▶ SCHRIFTELIJKE OPDRACHTEN:
(a) Op welk artikel van welke verordening baseren Gedeputeerde Staten het besluit over de Subsidieregeling mobiliteit?
(b) Geef uit de rijen alles van de regel met "Task: Play the Getting Started video icon" tot en met het einde van de rijen opnieuw, waarbij je "Getting Started" inwisselt voor "Introduction" en de rest ongewijzigd laat. Laat de afbeeldingen weg.

▶ AANGELEVERD FRAGMENT:
§ §

Besluit van Gedeputeerde Staten van de provincie Zuid-Holland van 7 juli 2020 (PZH-2020-745045977) tot wijziging van de Subsidieregeling mobiliteit Zuid-Holland 2017

Gedeputeerde Staten van Zuid-Holland;

 

Gelet op artikel 3 van de Algemene subsidieverordening Zuid-Holland 2013;

 

Overwegende dat het wenselijk is een bijdrage te leveren aan belangrijke mobiliteitsopgaven die gerelateerd zijn aan mobiliteit, economie en verstedelijking.

§ §

▶ AANGELEVERDE GEGEVENS:
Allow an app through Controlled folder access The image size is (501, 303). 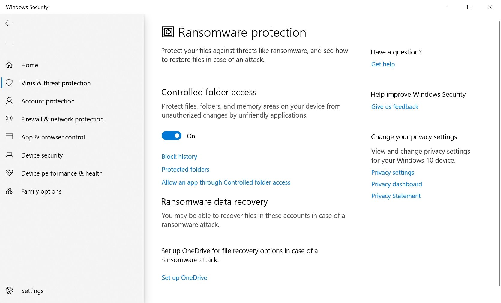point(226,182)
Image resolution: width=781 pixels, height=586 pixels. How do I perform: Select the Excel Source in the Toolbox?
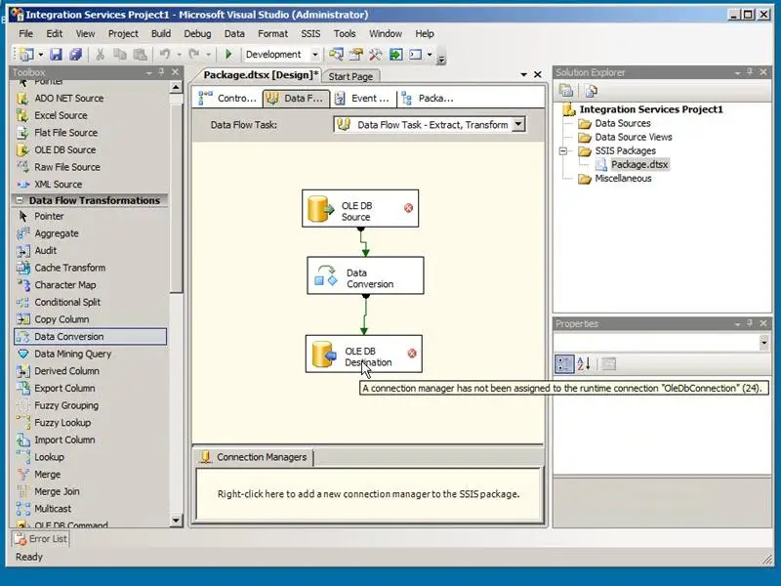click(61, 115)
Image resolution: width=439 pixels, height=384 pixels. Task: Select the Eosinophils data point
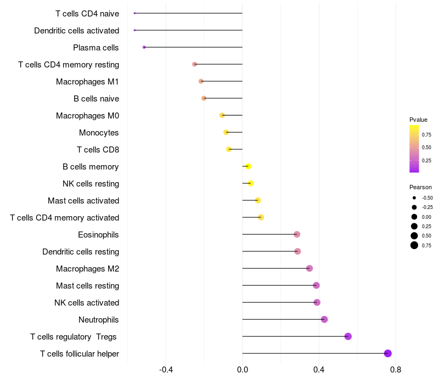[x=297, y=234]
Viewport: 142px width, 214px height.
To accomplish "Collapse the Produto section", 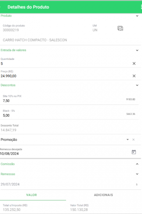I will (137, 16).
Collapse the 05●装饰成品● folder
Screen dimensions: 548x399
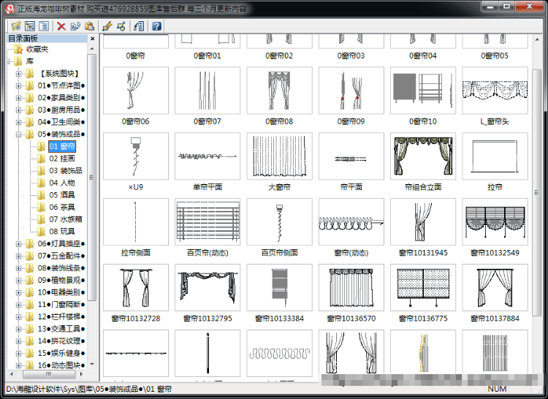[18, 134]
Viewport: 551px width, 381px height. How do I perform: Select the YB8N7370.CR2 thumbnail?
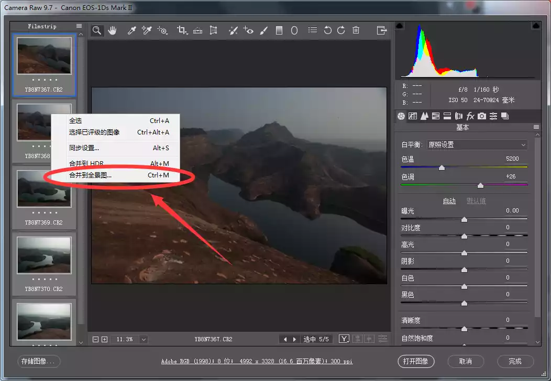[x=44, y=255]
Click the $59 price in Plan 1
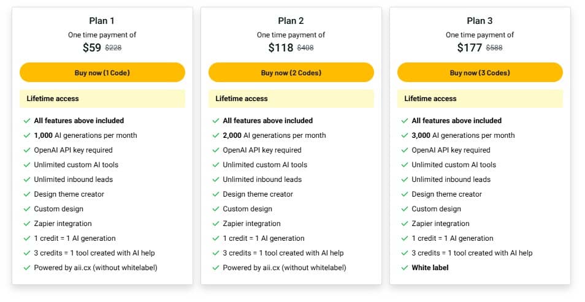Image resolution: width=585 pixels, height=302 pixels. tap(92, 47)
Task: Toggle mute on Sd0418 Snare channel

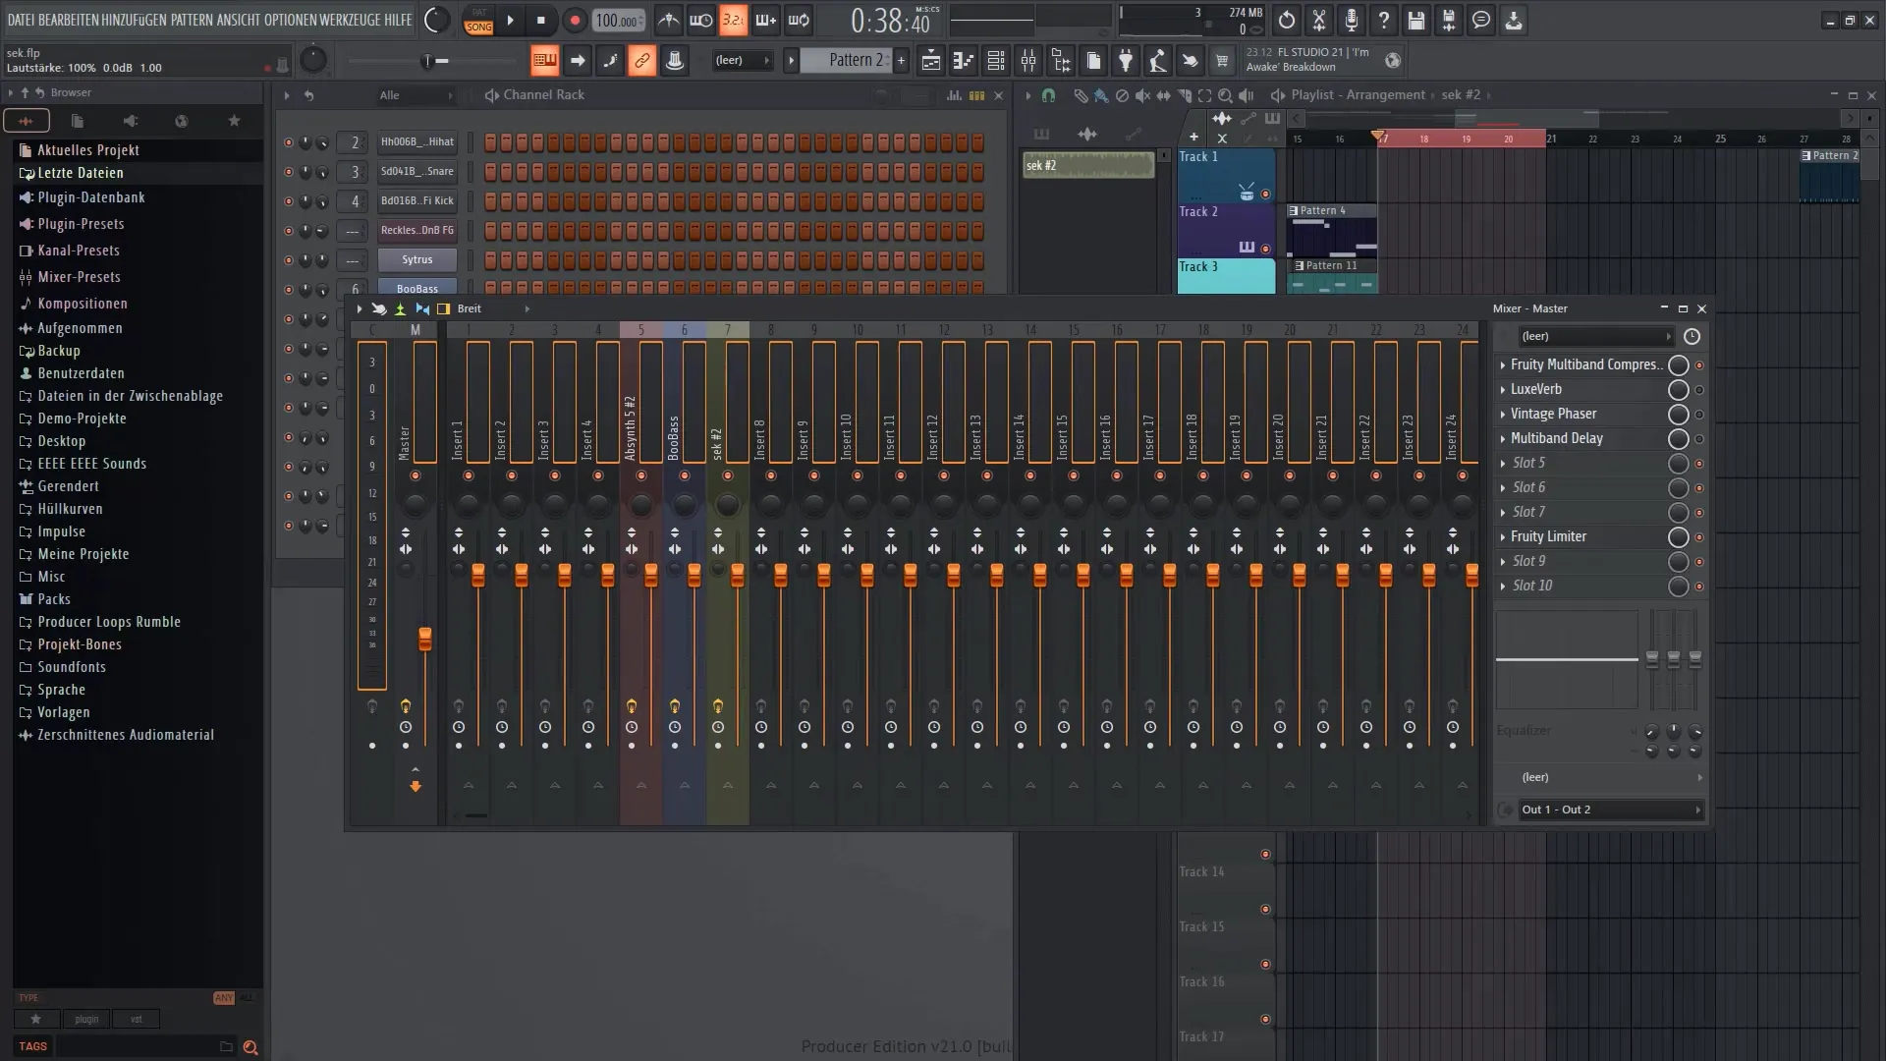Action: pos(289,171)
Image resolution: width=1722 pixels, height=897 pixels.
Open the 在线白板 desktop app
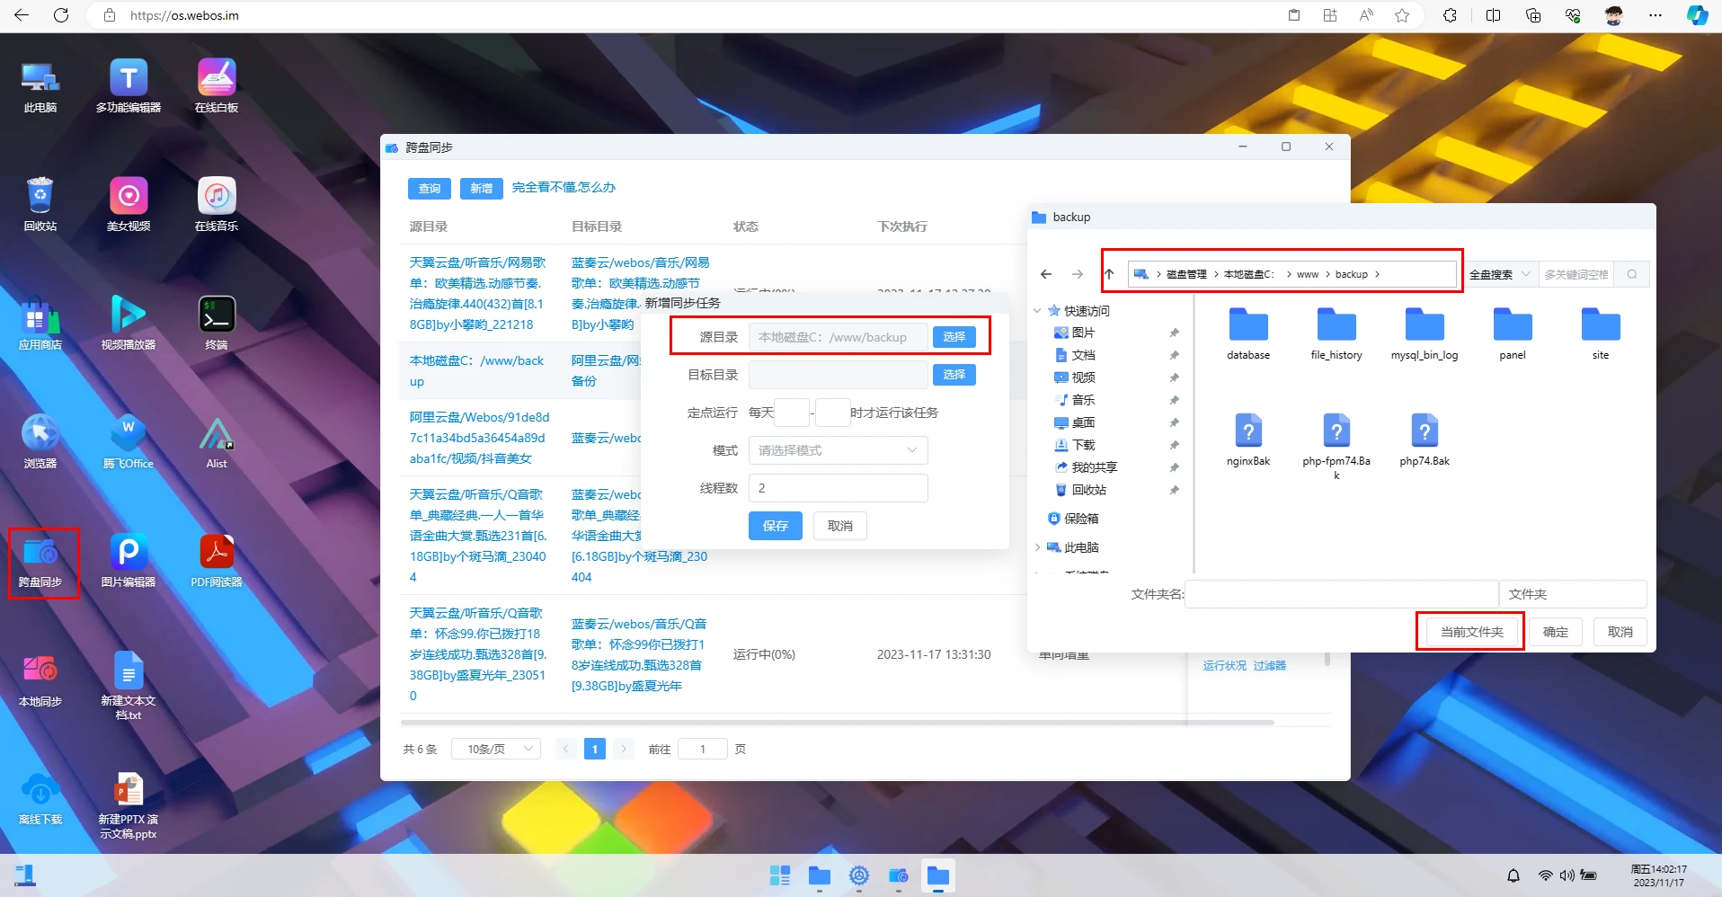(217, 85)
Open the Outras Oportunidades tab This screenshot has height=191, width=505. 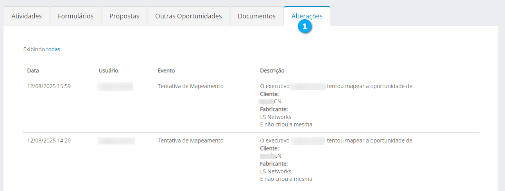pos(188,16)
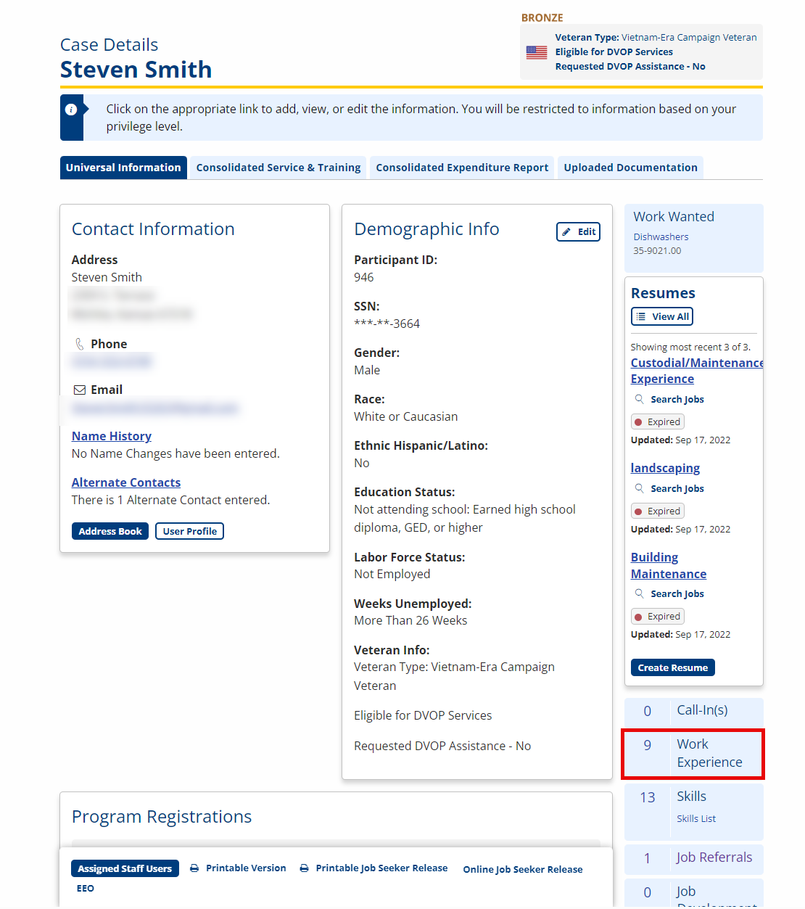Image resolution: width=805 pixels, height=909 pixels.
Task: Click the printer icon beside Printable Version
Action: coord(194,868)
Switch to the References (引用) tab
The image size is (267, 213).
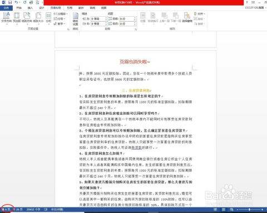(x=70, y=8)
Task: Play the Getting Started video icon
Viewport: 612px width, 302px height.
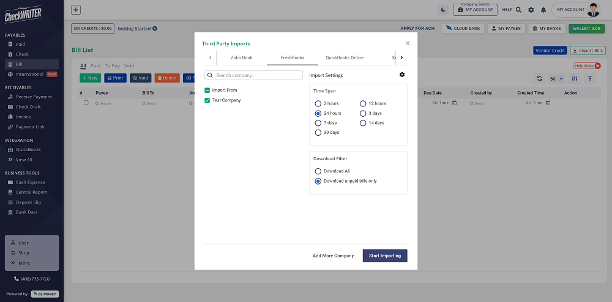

§ §

▶ RESULTATEN PER OPDRACHT:
(a) Op artikel 3 van de Algemene subsidieverordening Zuid-Holland 2013.

(b)
Task: Play the Introduction video icon
Viewport: 612px width, 302px height.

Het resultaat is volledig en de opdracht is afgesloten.